To the person about the immigrants - The immigrants may just have better reasoning and critical thinking skills than you do. It's not all memorization, and what top school you took classes at before. I don't mean to sound nasty, but I took offense at the immigrant comment. Many immigrants speak several languages, they have taken the same prereqs as you and have done well enough taking classes in what is a foreign language to them to get into the same program that you are in. That must say something for their intelligence level.

And yes, people who say they don't study are lying, plain and simple.

Specializes in Cardio-Pulmonary; Med-Surg; Private Duty.
And yes, people who say they don't study are lying, plain and simple.

Not always -- I often didn't even read the assigned chapters, let alone do additional studying, but would still pass the exams with grades between 85%-95%.

How did you know about signs and symptoms, diseases processes, etc?

Specializes in Cardio-Pulmonary; Med-Surg; Private Duty.
How did you know about signs and symptoms, diseases processes, etc?

Well, I did attend every lecture and paid attention during class. That helped. ;)

And some of it is stuff that I just already knew (from having researched stuff for myself or family/friends in the past), and some of it is common sense / knowing how to read/answer an NCLEX-style question.

For example, when I was pregnant with my son 15 years ago, I read a gazillion books on pregnancy and childbirth and child development. My L&D/peds class was easy-peasy as a result -- there was very little that was covered in the class that I hadn't already read about years previous. Same with things like hypertension, hypothyroidism, diabetes, etc. -- these are all subjects that I was already familiar with separate from attending nursing school.

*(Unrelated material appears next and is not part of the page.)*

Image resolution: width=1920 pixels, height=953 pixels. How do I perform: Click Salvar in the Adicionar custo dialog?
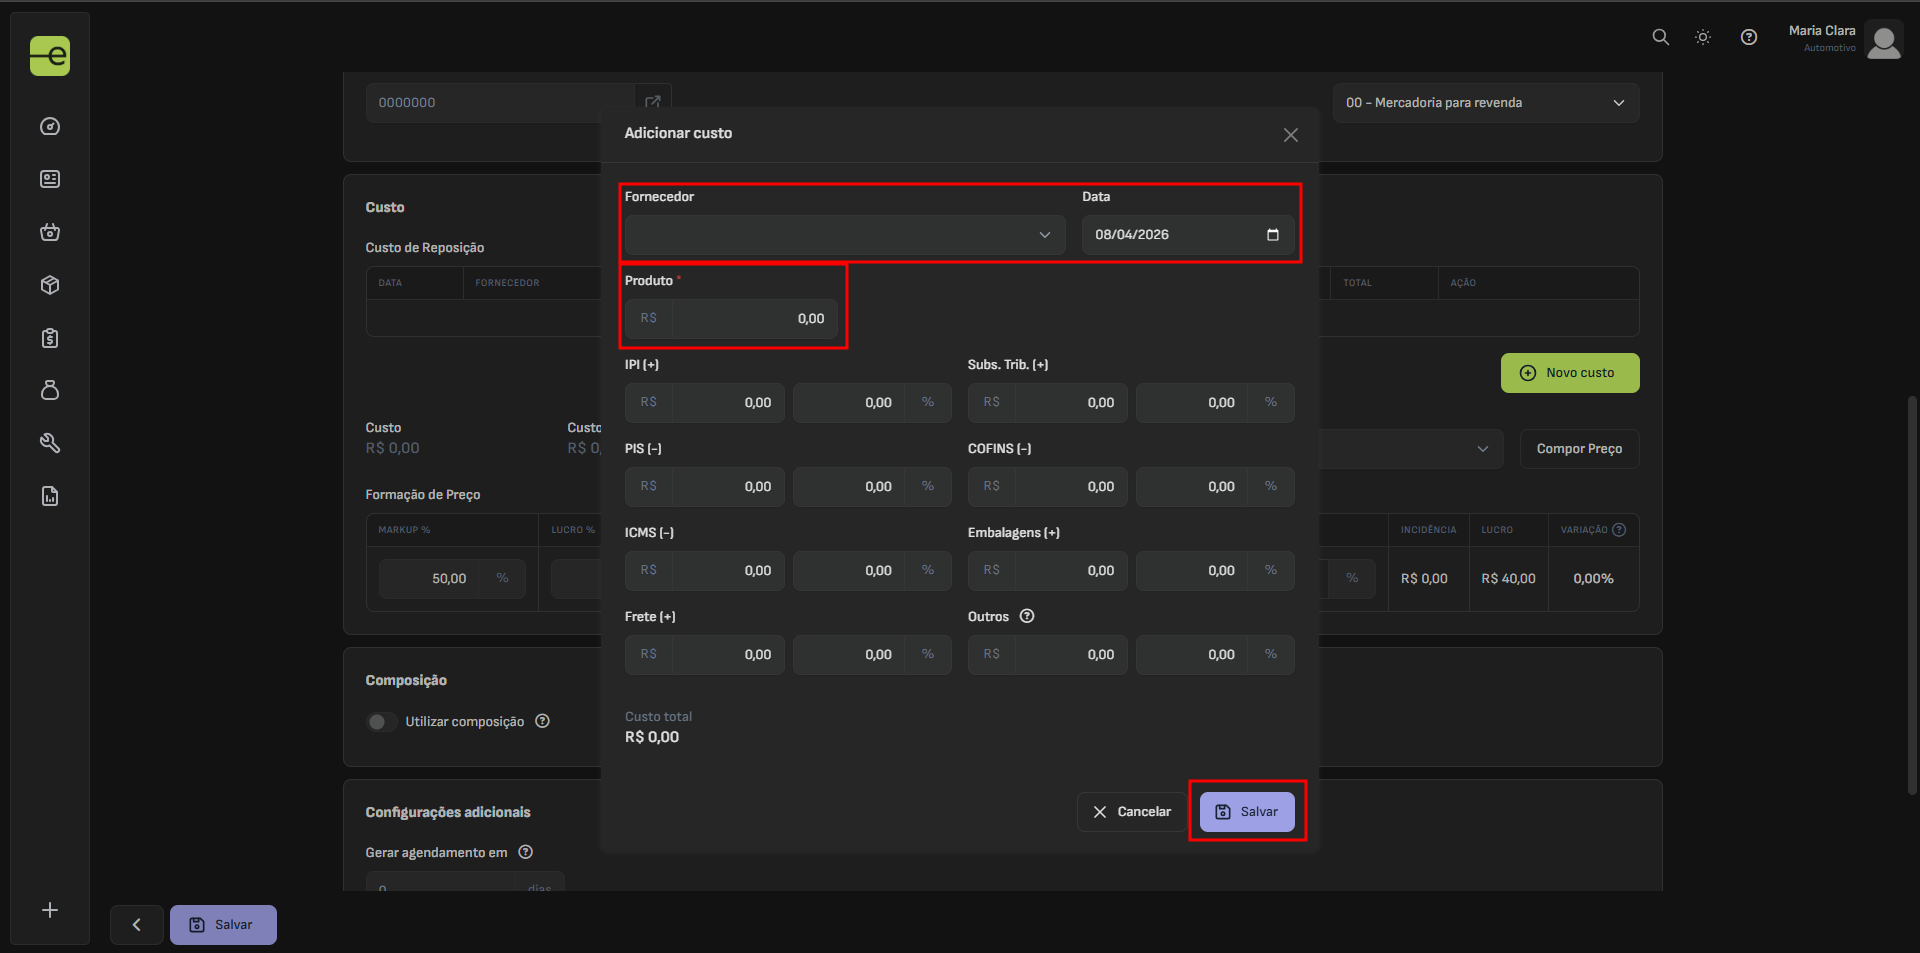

Then when you consider that ALL of our exam questions were NCLEX-style questions, you can usually pare down the available options with a little common sense, once you figure out the core of the question.

Specializes in Pediatric Hematology/Oncology.

If it helps to think of it this way in terms of how to curb your over-analytical nature, then consider this: in the nursing situation, you can really only consider the facts. You cannot add to anything you have gathered subjectively or objectively. You cannot posit or assume anything about the patient past what you are able to gather in terms of data. So, why would you do it on a question? It is impractical to do it in real life so what's the point in doing it on a test? I tend to do it too but I have become so aware of it that when I find myself doing it, I stop, look at what the question is asking ONLY and work from there. If my mind tries to chime in with a, "Well, what if the pt has this or needs that or a fever means this but also possibly this and blah blah blah" I tell myself to stop and reverse. Go back to the question and only answer what is asked. I do not allow myself to add anything to the situation. I only consider what is presented. This takes practice (a lot of practice) but once you keep finding yourself doing this, then you are able to prevent it come exam time. Good luck! Also, keep in mind whatever you did to get your GPA where it is before nursing school is entirely different from what you need to do to make the grade now. Let it go and figure out a new strategy (think focusing on building critical thinking skills).

Specializes in PEDS.

Good for you. I wish I could do that, and be sucessful.